Eysturoy, Annie 0. 1996. Daughters of self-creation. The contemporary Chicana novel. University of New Mexico Press. $27.50 hc. $15.95 sc. 172 pp. Herrera-Sobek, Maria, and Helena Mar'a Viramontes, eds. 1996. Chicana creativity and criticism. New frontiers in American literature. 2nd ed. University of New Mexico Press. 17.95 sc. 304 pp. Quintana, Alvina E. 1996. Home girls. Chicana literary voices. Philadelphia: Temple University Press. $44.95 hc. $16.95 sc. 165 pp.

[W]e have grown up and survived along the edges, along the borders of so many languages, worlds, cultures and social systems that we constantly fix and focus on the spaces in between. Categories that try to define and limit this incredibly complex process at once become diminished for their inability to capture and contain. Those of us who try to categorize these complexities inevitably fail.

Tey Diana Rebolledo

The history of literary production and theory in the past three decades suggests that overlapping and contradictory dynamics constitute the rule rather than the exception. Assuming the concept of "center" to be epistemologically and metaphysically immovable, structuralist critics in the 1960s and '70s were dispensing with the author in favor of the autonomous text, while women and ethnic-minority writers on the margins of that center were reasserting the importance of the relationship between author and situating context. Likewise, in the 1970s and '80s, feminist theorists documented the emergence of women writers and the inscription of their different realities and male ethnic-minority writers established a presence in the academic canon, while women of color still continued to struggle for recognition both as social subjects and as authors, despite the goals and rhetoric of the political movements claiming to include them. And yet, in the face of this double tendency to ignore the writing of women of color, we may argue that, from the vantage point of the second half of the 1990's, it is clear that the current boom in contemporary U.S. Latino literature represents a strong and diverse current of women's writing dating from those same years. Since the 1973 publication of Estella Portillo Trambley's anthology, Chicanas en la literatura y el arte: El Grito, one of the first collections of Chicana texts, U.S. Latina writers have contributed in growing numbers to the increasingly heterogeneous conversations taking place in American literary and cultural studies. They have done so with works whose notable artistic merit parallels their compelling value as socio-political testimony.
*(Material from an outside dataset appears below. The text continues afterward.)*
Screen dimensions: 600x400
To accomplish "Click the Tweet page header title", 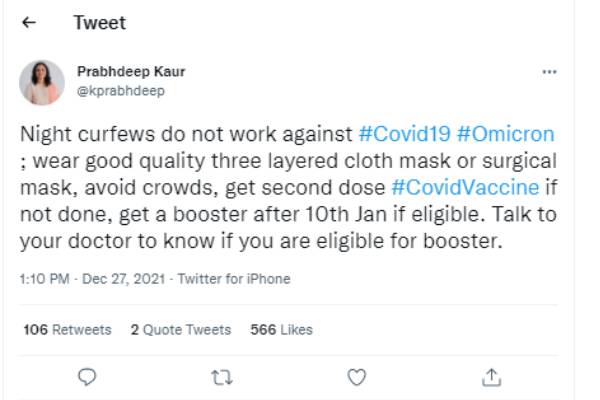I will [x=100, y=22].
Daughters of Self-Creation, Chicana Creativity and Criticism and Home Girls are texts that examine the development of Chicana creative and theoretical writing since the middle of 1970's.l In light of Chicana writers' struggle for recognition, Eysturoy, Herrera-Sobek and Viramontes, and Quintana reveal a self-conscious effort to document and evaluate the present boom in the production and publishing of Chicana writing, to discuss the breadth and complexity of its texts, and to develop organic critical approaches for its interpretation. Central to the Chicana literary history traced in these books is the consideration of its diverse contexts, and of the complex socio-cultural, class, race, and gender dynamics constituting Chicana subjectivities and shaping the authentification of the theoretical analyses that describe them. Concerned both with individual texts and the production and reception of Latino art in general, all three volumes question the position of the Chicana critic inside the Eurocentric academy. Wary of epistemological assumptions that have ignored or misread Latina writing, these critics use specific analyses as a basis for theoretical positions, creating diverse interpretive reading spaces through which readings evolve from the texts themselves. Vigilance against the repetition of strategies that repress voice and eclipse the Other's subjectivity in the interpretation of her text, and thus against the recolonization of Chicana identities, is a central component of the critics' stance in all three volumes.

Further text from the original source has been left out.